Microwave-mediated analysis for sugar, fatty acid, and sphingoid compositions of glycosphingolipids.

For chemical characterization of glycosphingolipids, it is necessary to determine the chemical compositions of three constituents, i.e., sugars, fatty acids, and sphingoids. A new rapid analytical method is described using a one-pot reaction in a household microwave oven, producing sugars, fatty acids, and especially sphingoids free of by-products, from a single aliquot of a biological sample. Glycosphingolipids were hydrolyzed by microwave exposure with 0.1 M NaOH/CH(3)OH for 2 min followed by 1 M HCl/CH(3)OH for 45 s. The alkaline methanolysis step produced intermediate lysoglycosphingolipids virtually free of by-products such as the O-methyl ethers usually seen. The fatty acid methyl esters were extracted with n-hexane, and other reaction products were dried, taken up in aqueous alkaline methanol, and shaken with chloroform. Sphingoids partitioned into the organic phase under these conditions, whereas the sugar portion that partitioned into the aqueous phase was re-N-acetylated and remethanolyzed for 30 s by microwave exposure. Analysis of the profiles of glycosphingolipid constituents obtained using the microwave oven method showed that they were quantitatively and qualitatively comparable to those obtained by time-consuming conventional methods, which require reaction for several hours. Analysis of the three constituents, including analysis by gas chromatography, may be obtained within 1 day using the method described here.

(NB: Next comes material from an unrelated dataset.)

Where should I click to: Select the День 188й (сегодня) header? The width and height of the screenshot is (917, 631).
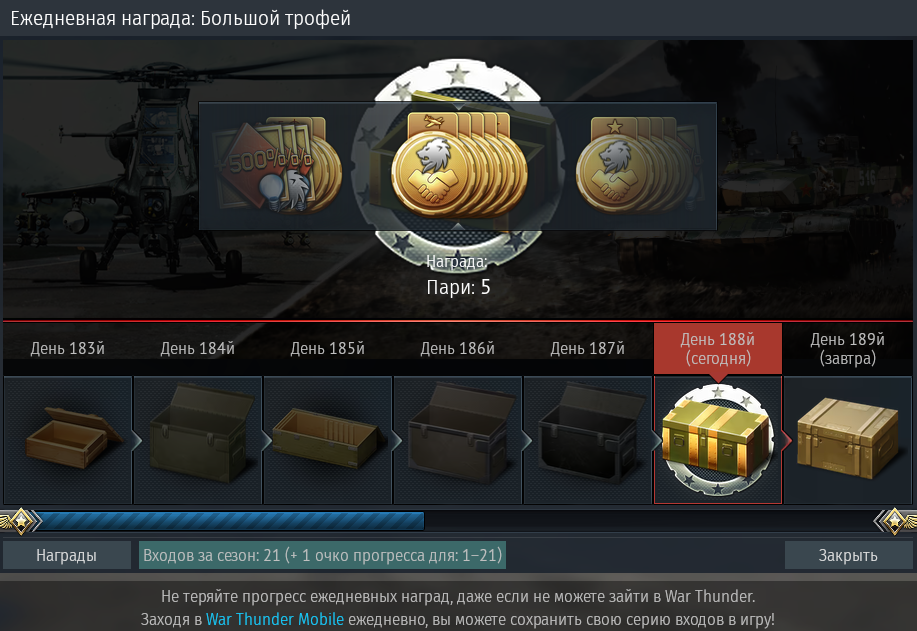718,349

Newly discovered neutral glycosphingolipids in aureobasidin A-resistant zygomycetes: Identification of a novel family of Gala-series glycolipids with core Gal alpha 1-6Gal beta 1-6Gal beta sequences.

We found for the first time that Zygomycetes species showed resistance to Aureobasidin A, an antifungal agent. A novel family of neutral glycosphingolipids (GSLs) was found in these fungi and isolated from Mucor hiemalis, which is a typical Zygomycetes species. Their structures were completely determined by compositional sugar, fatty acid, and sphingoid analyses, methylation analysis, matrix-assisted laser desorption ionization time-of-flight/mass spectrometry, and (1)H NMR spectroscopy. They were as follows: Gal beta 1-6Gal beta 1-1Cer (CDS), Gal alpha 1-6Gal beta 1-6Gal beta 1-1Cer (CTS), Gal alpha 1-6Gal alpha 1-6Gal beta 1-6Gal beta 1-1Cer (CTeS), and Gal alpha 1-6Gal alpha 1-6Gal alpha 1-6Gal beta 1-6Gal beta 1-1Cer (CPS). The ceramide moieties of these GSLs consist of 24:0, 25:0, and 26:0 2-hydroxy acids as major fatty acids and 4-hydroxyoctadecasphinganine (phytosphingosine) as the sole sphingoid. However, the glycosylinositolphosphoceramide families that are the major GSLs components in fungi were not detected in Zygomycetes at all. This seems to be the reason that Aureobasidin A is not effective for Zygomycetes as an antifungal agent. Our results indicate that the biosynthetic pathway for GSLs in Zygomycetes is significantly different from those in other fungi and suggest that any inhibitor of this pathway may be effective for mucormycosis, which is a serious pathogenic disease for humans.